The decision of a popular Israeli anchor to enter politics is unlikely to affect the strength of Israeli premier Benjamin Netanyahu, who retains popular support, several polls showed on Tuesday.
Television anchor Yair Lapid, whose father led the now-defunct centre-right Shinui party, announced this week he was leaving media to enter politics with the goal of setting up his own party.
Polls in several Israeli newspapers on Tuesday showed Lapid’s new party could command anywhere between 11-14 seats in the 120-seat parliament, or Knesset, taking support mainly from the centre-right opposition Kadima party lead by Tzipi Livni.

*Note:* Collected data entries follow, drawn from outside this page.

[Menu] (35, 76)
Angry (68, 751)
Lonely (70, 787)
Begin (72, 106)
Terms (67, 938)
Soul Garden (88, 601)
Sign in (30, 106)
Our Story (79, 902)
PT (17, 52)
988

A poll conducted by top-selling Yediot Aharonot showed Lapid’s new party, which has not even been formed, stood to win between 11 and 14 seats, depending on who leads Kadima into elections.
The Labour party would win between 13 and 14 seats — close to what it took in the 2009 election — but Netanyahu’s Likud party would take 28 seats, easily beating its opponents and increasing its hold in the Knesset by one seat, the poll said.
It also showed that Likud could lose out if Lapid’s new party joined forces with Kadima, with the joint ticket seen taking 29 seats, leaving Netanyahu’s party with 27, Labour with 12 and the ultra-nationalist Yisrael Beitenu with 14.
Haaretz, citing a poll carried out by Israel’s Channel 10, said Labour stood to win 12 seats in the Knesset, with Lapid garnering 16 seats, winning many from Kadima, which would be left with 14 seats.
Likud would remain the runaway winner, the poll said, winning 30 Knesset seats, more than it currently holds.
Maariv’s poll also put Likud on top with 27 seats to Labour’s 18, Kadima’s 15, Yisrael Beitenu’s 14 and Lapid’s 12.
The survey also found respondents preferred Netanyahu as prime minister over a variety of opposition figures including Kadima’s Livni, Lapid or potential Kadima leader and ex-defence minister Shaul Mofaz.
Elections are not expected in Israel until October 2013, but there has been a flurry of speculation about whether Netanyahu will move the vote up, in a bid to capitalise on his current popularity.
On Monday, Noam Shalit, the father of an Israeli soldier who was held captive in Gaza for over five years before being released in October, announced he planned to run for parliament as a member of the Labour party.